Adapted from Reference 17.
Figure 64-6 Rhythm strip from a Medtronic implanted loop recorder from a 77-year-old man with recurrent unexplained syncope and a normal baseline electrocardiogram (ECG). Note that a premature ventricular contraction (PVC) induces persistent complete atrioventricular (AV) block without an escape QRS; this is followed by sinus slowing, suggesting a secondary cardioinhibitory vagal reaction.
Additional Uses of Extended Monitoring Technologies
Long-term cardiac monitoring is best suited to patients with infrequent intermittent symptoms possibly related to arrhythmia, or to those in whom an infrequent “silent” arrhythmia is sought. Although syncope is a logical first application of this technology, many other clinical disease states stand to benefit from the knowledge gained from prolonged monitoring. This includes atypical epilepsy, where seizures may serve as evidence of recurrent cerebral hypoperfusion in conjunction with syncope, mistaken as a primary neurologic event.31
Additional potential uses of the ILR relate to the automatic detection feature of the device in patients for risk stratification after myocardial infarction. The CARISMA study involved implanted ILRs in 297 patients and followed them for 1.9 ± 0.5 years.32 Predefined arrhythmias were recorded in 137 patients (46%), 86% of whom were asymptomatic. The ILR documented a 28% incidence of new-onset atrial fibrillation, a 13% incidence of nonsustained ventricular tachycardia (≥16 beats), a 10% incidence of high-degree atrioventricular block, a 12% incidence of significant sinus node disease, a 3% incidence of sustained ventricular tachycardia, and a 3% incidence of ventricular fibrillation. Regression analysis showed that high-degree atrioventricular block was the most powerful predictor of cardiac death. The implications of this study are not completely understood, and the ability to alter outcomes remains to be established. It certainly demonstrates the incremental detection ability of the ILR in this population, suggesting that historic short-term studies have grossly underestimated the incidence of potentially relevant arrhythmias. Active research in this realm is ongoing.

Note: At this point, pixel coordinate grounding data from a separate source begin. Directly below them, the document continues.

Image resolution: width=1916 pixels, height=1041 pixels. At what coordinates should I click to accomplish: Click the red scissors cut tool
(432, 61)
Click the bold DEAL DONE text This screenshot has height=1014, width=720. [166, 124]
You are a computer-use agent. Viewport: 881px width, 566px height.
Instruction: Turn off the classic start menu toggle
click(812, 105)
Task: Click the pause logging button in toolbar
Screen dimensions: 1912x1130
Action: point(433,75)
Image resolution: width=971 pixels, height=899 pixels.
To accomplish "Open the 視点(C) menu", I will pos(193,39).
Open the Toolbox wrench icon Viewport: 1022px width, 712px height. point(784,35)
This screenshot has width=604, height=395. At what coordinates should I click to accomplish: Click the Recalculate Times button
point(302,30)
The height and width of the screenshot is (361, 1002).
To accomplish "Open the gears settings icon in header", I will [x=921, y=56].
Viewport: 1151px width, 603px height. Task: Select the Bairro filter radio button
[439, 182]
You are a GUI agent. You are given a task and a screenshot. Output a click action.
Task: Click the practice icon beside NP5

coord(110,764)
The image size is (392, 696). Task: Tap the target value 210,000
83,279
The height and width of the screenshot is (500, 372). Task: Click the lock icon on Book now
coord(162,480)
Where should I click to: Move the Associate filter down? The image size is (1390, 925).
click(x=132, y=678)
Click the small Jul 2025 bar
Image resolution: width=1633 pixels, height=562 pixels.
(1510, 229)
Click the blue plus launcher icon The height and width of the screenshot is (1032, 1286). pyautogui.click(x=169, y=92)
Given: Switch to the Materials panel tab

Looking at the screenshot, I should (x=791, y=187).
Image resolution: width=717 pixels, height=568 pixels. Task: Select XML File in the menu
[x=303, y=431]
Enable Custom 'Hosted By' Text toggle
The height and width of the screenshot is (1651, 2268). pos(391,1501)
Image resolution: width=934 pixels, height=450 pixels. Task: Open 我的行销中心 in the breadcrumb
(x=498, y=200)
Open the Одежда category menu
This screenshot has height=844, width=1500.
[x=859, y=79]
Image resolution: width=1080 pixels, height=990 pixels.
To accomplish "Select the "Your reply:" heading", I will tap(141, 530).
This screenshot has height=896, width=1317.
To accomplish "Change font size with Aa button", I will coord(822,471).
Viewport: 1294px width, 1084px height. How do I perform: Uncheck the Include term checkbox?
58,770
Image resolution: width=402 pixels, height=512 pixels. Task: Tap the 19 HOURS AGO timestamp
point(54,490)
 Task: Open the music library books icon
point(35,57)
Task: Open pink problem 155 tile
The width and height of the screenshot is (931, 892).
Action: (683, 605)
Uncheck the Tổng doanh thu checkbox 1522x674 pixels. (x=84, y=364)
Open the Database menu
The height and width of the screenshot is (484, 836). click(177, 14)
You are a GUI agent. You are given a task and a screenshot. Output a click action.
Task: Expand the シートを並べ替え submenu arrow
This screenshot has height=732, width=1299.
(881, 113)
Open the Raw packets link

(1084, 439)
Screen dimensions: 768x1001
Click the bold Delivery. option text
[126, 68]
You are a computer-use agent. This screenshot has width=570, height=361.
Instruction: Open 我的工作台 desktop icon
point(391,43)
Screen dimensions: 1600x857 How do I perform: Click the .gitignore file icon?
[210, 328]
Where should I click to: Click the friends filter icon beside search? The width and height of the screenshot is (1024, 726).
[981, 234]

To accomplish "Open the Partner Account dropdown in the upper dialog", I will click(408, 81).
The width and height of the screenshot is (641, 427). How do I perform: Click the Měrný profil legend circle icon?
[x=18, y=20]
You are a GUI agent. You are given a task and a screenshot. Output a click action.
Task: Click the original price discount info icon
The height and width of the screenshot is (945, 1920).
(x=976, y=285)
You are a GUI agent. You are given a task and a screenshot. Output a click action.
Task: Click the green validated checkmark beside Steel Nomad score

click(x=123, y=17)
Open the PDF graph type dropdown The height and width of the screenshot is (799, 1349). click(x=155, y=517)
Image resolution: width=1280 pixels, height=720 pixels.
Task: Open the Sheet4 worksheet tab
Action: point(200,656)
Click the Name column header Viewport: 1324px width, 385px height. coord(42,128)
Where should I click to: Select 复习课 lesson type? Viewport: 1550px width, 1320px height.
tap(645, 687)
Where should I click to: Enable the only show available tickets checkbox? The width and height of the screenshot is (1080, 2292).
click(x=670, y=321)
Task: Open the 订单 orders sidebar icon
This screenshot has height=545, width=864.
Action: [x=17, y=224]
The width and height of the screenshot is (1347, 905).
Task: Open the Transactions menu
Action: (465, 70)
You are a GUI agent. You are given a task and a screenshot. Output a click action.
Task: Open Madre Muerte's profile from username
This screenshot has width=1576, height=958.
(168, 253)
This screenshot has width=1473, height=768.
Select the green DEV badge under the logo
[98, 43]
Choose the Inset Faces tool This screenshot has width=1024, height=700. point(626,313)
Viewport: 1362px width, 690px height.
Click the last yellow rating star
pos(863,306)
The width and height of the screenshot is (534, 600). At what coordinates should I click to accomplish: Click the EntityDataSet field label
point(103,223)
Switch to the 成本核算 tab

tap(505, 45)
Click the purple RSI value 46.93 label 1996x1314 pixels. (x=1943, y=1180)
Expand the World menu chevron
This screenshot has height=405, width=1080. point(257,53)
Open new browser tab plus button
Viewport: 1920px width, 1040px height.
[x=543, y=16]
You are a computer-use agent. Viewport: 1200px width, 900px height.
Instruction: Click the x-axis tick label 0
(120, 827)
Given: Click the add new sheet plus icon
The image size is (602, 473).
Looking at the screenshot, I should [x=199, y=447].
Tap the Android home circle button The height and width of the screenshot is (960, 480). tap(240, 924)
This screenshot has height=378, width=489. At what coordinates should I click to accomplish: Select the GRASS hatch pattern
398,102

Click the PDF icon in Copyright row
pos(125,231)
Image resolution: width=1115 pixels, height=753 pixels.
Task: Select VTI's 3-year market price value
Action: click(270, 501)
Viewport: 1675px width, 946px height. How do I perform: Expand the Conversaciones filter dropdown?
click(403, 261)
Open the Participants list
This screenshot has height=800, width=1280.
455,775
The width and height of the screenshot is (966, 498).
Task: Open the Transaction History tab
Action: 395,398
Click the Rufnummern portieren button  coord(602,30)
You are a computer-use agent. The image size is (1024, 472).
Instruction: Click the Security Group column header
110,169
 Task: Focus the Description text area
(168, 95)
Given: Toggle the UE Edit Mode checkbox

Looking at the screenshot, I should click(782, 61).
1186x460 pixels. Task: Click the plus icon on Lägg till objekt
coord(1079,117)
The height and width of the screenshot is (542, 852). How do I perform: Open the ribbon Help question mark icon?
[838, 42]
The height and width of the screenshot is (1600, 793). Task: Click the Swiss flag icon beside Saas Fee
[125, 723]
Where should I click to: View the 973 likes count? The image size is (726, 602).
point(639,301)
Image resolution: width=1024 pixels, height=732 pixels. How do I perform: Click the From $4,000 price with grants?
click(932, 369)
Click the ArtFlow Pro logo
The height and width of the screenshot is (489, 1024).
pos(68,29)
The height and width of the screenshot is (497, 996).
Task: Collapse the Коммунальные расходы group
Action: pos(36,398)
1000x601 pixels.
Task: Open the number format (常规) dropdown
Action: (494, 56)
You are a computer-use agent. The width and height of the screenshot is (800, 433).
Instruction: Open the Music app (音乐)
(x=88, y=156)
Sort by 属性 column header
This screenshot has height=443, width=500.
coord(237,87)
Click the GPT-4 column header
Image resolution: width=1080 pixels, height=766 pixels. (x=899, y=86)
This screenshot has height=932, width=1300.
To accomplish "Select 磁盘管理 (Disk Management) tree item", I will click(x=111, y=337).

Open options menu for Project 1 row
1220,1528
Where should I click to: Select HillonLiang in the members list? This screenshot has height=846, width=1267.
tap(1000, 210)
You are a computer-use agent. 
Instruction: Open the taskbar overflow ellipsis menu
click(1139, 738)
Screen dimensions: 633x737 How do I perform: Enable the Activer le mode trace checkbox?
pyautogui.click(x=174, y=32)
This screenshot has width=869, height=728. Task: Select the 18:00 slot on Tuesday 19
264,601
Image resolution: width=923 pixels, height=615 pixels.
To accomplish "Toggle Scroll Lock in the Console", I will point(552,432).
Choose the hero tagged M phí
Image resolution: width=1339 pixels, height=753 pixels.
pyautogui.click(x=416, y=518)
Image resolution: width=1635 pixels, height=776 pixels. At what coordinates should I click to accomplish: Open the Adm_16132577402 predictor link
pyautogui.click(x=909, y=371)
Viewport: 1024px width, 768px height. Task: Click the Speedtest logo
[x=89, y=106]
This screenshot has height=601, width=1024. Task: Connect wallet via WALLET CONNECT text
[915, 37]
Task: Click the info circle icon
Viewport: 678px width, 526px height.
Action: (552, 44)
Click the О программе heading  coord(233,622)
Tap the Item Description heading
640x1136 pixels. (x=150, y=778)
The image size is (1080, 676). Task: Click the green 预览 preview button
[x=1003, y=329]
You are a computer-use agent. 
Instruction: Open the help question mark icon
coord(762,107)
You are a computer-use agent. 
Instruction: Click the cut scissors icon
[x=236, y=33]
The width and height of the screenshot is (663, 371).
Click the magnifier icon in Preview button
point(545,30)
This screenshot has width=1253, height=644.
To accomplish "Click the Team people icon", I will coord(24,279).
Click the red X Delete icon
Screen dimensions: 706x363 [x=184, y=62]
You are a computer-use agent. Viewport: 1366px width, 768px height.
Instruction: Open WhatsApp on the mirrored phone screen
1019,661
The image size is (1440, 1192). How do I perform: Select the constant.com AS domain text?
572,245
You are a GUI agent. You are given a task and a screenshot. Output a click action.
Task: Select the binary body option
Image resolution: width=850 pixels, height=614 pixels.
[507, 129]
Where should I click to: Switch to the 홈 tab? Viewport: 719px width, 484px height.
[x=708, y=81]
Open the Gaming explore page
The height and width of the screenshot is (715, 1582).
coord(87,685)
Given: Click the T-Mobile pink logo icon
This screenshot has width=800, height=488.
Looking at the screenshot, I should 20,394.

Finally, strong interest in silent atrial fibrillation as a cause of stroke has led to the initiation of several studies to determine the presence of asymptomatic atrial fibrillation. Multiple small studies have evaluated the usefulness of external monitoring technologies after ablation, and several larger studies with implanted devices measuring both burden of disease and efficacy of an antiarrhythmic intervention are expected to report imminently.33 Although these studies have reported a higher rate of silent atrial arrhythmias than was previously suspected, the implications of these findings are speculative. A potential use of this technology may involve detecting atrial fibrillation in patients who have discontinued otherwise indicated antithrombotic therapy, in cases where the presence of atrial fibrillation would prompt resumption of therapy. This is an emerging focus of study, particularly in the context of the new generation of antithrombotic therapies with rapid therapeutic onset and offset, in conjunction with the prospect of smaller, easier to implant monitoring devices.
Indications for Prolonged Monitoring
Loop recorders are suited to earlier implementation in the diagnostic cascade of syncope, in part because of the low yield of other tests incremental to a thoughtful clinical evaluation. As stated in the ESC guidelines and in the Canadian Position Statement on Syncope, patients with unexplained syncope with a high likelihood of recurrence of syncope within 3 years who are at low risk of sudden death should be considered for an implanted monitor.20,34 An ILR should also be considered in high-risk patients if thorough evaluation has not demonstrated a cause of syncope (supine or exertional syncope, family history of sudden death, preexcited QRS, or repolarization abnormality suggesting an inherited syndrome with risk of sudden death).